Non-profit organization in New Brunswick, Canada

The Peskotomuhkati Nation at Skutik, also known as the Passamaquoddy at St. Croix and Passamaquoddy Recognition Group, Inc. (PRGI) is a Passamaquoddy First Nation in New Brunswick, Canada.

It does not have official First Nations status in Canada. The Peskotomuhkati Nation at Skutik is based in Saint Andrews 20-40km away from the Sipayik and Passamaquoddy Indian Township Reservation reservations in the United States.

Hugh Akagi is the chief (sakom) of the Peskotomuhkati Nation at Skutik, having held the position since he was first elected in 1998. He is a former scientist of Fisheries and Oceans Canada. His sister, Kate Akagi, was the deputy mayor of Saint Andrews, New Brunswick.

==History and recognition efforts==

As part of the Wabanaki Confederacy, the Peskotomuhtaki people were signatories of the Peace and Friendship Treaties with the British Crown. The original 1760 treaty was discovered in the Massachusetts Archives in 2024 by the local Saint Andrews Historical Society.

The tribe was not included in the 1951 Indian Act.

In 2004, the French Legion of Honour was presented to the Passamaquoddy tribe by Xavier Darcos, commemorating their historic aid to the 1604-1605 St. Croix Colony founded by Pierre Dugua, Sieur de Mons' 79-man French expedition.

In 2017, the Ministry of Crown-Indigenous Affairs began negotiations with the Peskotomuhkati to define their treaty relationship.

In 2018, the Canadian federal government assisted the Peskotomuhtaki in acquiring 2,500 acres of land along the St. Croix River, which is held in trust by the Nature Trust of New Brunswick.

In 2021, a plaque was installed documenting the history of the Peskotomuhkati Nation in the St. Stephen portion of the Coastal Link Trail.

In 2021 the tribe's naming committee collaborated with Claire Goodwin of the Huntsman Marine Science Centre on the naming of a new sea sponge species discovered off the coast of Deer Island. The second word of the sea sponge's scientific name, Crellomima mehqisinpekonuta, means "something reddish orange and animate that gets water squeezed out of it" in the Maliseet-Passamaquoddy language.

§ **Required work**
Can you reproduce the passage on the Peskotomuhkati Nation at Skutik word for word, starting at "As part of the" and ending at "Andrews Historical Society."?

§ **Provided records**

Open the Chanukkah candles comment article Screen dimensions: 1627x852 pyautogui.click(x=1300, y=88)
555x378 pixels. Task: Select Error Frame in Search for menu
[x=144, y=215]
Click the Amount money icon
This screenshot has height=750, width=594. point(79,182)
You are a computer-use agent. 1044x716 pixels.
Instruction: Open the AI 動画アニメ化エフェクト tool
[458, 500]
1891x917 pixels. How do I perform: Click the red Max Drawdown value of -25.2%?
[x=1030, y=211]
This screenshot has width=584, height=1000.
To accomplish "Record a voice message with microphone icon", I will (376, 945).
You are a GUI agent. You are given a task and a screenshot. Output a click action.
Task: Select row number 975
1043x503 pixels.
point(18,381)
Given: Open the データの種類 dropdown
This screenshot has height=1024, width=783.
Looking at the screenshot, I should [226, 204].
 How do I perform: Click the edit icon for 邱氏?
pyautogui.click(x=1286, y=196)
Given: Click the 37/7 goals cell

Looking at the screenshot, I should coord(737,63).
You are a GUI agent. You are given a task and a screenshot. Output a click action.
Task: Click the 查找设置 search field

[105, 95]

§ **Expected answer**
As part of the Wabanaki Confederacy, the Peskotomuhtaki people were signatories of the Peace and Friendship Treaties with the British Crown. The original 1760 treaty was discovered in the Massachusetts Archives in 2024 by the local Saint Andrews Historical Society.